How would shallow generators compose with lambda?
Brendan Eich
brendan at mozilla.com
Thu May 14 13:49:28 PDT 2009
On May 14, 2009, at 1:47 PM, Waldemar Horwat wrote:
> This whole thing is another nail in the coffin of generators.
> Generators are the root of the troublesome longjmp's which don't
> play well with others.
Are you talking about generators, or lambdas?
Generators have no longjmps at all. The only issue here is due to the
lambda following Tennent's Correspondence Principle.
/be
>
>
> Waldemar
>
>
> Brendan Eich wrote:
>> To make this clear with an example (thanks to Jason for some IRC
>> interaction):
>> function gen(arg) {
>> foo((lambda (x) yield x), arg);
>> }
>> function foo(callback, arg) {
>> try {
>> callback(arg);
>> } finally {
>> alert("I'm ok!");
>> }
>> }
>> g = gen(42);
>> print(g.next()); // tell the user the meaning of life, etc.
>> g = null;
>> gc();
>> I think finally is the only issue, since how else can you tell that
>> foo didn't see a return or exception from the callback?
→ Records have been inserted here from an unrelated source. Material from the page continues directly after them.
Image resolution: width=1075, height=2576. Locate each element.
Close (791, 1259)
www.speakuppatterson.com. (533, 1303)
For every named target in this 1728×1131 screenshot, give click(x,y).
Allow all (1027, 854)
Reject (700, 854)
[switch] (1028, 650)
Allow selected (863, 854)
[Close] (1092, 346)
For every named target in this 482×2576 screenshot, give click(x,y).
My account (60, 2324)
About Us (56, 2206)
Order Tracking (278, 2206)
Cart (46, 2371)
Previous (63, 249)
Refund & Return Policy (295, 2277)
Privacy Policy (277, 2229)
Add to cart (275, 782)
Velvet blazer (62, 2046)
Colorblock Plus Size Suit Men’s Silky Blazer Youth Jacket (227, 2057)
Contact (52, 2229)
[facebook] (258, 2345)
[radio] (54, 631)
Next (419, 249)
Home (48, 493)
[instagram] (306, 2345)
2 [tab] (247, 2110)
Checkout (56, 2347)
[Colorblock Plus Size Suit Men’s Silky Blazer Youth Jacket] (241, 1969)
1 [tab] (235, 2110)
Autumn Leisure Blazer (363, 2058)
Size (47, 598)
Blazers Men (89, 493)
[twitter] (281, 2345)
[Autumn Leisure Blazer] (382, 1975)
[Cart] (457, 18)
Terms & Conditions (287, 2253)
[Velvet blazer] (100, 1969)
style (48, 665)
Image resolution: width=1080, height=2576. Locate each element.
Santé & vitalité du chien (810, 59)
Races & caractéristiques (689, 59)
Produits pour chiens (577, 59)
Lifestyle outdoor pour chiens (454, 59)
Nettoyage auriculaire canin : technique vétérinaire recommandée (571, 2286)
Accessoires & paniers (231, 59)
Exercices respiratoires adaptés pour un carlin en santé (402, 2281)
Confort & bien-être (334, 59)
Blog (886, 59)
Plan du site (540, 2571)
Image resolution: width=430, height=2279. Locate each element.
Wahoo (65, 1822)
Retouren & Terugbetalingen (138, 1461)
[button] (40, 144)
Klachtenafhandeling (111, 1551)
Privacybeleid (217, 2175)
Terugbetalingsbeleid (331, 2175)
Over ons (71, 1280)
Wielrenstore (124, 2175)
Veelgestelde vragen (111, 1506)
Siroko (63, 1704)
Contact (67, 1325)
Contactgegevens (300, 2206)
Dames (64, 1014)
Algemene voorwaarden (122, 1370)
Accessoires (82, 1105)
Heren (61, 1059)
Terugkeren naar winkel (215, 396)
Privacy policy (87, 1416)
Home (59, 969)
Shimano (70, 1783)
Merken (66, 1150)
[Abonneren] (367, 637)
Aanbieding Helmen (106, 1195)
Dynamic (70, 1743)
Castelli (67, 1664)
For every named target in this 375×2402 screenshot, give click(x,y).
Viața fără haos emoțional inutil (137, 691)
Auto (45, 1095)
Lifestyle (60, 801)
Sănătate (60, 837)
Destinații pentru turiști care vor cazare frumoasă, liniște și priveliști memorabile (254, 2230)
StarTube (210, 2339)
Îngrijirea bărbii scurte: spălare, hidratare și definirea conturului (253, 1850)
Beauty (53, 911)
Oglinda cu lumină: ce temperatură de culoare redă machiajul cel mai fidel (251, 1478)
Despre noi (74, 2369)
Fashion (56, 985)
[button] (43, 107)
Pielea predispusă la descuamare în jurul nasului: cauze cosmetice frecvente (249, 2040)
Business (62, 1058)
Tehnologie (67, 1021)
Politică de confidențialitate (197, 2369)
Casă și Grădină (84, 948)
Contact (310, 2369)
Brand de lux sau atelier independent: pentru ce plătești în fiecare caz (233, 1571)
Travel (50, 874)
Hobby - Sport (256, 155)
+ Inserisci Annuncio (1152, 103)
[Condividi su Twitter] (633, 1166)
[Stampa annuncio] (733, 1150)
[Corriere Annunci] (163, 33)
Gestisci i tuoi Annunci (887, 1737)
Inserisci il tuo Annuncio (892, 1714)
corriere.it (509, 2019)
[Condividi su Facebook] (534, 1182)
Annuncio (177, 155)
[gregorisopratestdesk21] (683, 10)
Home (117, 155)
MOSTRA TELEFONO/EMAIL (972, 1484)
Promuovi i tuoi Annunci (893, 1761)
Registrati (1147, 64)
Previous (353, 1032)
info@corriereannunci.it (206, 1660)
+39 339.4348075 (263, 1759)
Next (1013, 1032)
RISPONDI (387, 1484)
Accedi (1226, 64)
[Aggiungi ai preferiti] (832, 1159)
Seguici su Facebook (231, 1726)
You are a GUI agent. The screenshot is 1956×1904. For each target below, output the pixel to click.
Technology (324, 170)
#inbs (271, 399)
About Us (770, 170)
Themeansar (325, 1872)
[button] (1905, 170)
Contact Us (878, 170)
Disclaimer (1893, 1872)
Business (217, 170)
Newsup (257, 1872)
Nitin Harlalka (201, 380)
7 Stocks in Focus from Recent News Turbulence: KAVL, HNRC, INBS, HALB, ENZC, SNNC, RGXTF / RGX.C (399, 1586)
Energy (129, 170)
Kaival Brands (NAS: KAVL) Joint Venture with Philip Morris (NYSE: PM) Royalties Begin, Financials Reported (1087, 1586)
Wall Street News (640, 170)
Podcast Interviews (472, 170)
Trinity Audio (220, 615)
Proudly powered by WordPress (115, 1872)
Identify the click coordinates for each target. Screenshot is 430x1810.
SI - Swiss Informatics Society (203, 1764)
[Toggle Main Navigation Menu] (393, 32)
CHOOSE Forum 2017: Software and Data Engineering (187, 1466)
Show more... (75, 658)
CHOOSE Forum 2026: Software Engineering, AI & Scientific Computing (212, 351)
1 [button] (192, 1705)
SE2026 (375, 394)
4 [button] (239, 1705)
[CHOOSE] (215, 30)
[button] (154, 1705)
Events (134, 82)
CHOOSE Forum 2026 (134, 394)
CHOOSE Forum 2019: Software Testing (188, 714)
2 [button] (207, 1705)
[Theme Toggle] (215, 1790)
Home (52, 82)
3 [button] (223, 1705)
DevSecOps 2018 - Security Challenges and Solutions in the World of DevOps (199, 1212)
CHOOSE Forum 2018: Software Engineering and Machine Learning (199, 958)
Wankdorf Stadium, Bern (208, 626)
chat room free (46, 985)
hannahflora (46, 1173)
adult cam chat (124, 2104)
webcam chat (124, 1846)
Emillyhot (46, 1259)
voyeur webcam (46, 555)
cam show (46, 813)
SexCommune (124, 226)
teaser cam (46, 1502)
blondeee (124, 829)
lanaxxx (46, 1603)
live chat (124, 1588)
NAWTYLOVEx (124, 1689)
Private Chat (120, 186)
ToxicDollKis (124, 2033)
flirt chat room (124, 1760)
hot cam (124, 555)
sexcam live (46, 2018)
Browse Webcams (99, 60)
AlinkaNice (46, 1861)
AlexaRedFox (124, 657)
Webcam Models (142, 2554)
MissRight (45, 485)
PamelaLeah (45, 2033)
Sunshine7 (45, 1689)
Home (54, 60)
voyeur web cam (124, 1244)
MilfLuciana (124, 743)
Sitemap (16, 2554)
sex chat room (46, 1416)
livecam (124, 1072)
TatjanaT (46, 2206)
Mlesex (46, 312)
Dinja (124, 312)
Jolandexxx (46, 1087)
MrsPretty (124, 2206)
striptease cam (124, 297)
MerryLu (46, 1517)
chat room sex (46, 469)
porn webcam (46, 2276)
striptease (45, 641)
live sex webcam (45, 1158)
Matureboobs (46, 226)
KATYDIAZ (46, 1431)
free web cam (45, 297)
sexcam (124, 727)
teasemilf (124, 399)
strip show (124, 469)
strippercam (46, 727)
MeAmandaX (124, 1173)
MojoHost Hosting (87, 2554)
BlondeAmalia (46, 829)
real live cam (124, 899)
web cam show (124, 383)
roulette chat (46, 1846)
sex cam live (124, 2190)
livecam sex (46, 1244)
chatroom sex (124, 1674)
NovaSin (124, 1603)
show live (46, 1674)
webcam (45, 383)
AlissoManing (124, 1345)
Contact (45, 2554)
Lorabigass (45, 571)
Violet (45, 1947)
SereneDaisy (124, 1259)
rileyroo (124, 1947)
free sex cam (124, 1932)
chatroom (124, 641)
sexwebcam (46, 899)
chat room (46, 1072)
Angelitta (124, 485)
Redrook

>> It's true that this finally-may-not-run wrinkle is confined to
>> generator functions in JS1.7, i.e., without lambda.
>> But I think any function that invokes an arbitrary other function
>> in a try has to fear that its finally might not run. There could be
>> a hard stop due to iloop prevention, or an uncatchable security
>> fail-stop error.
>> FWIW I'm cool on lambda and return to label atm.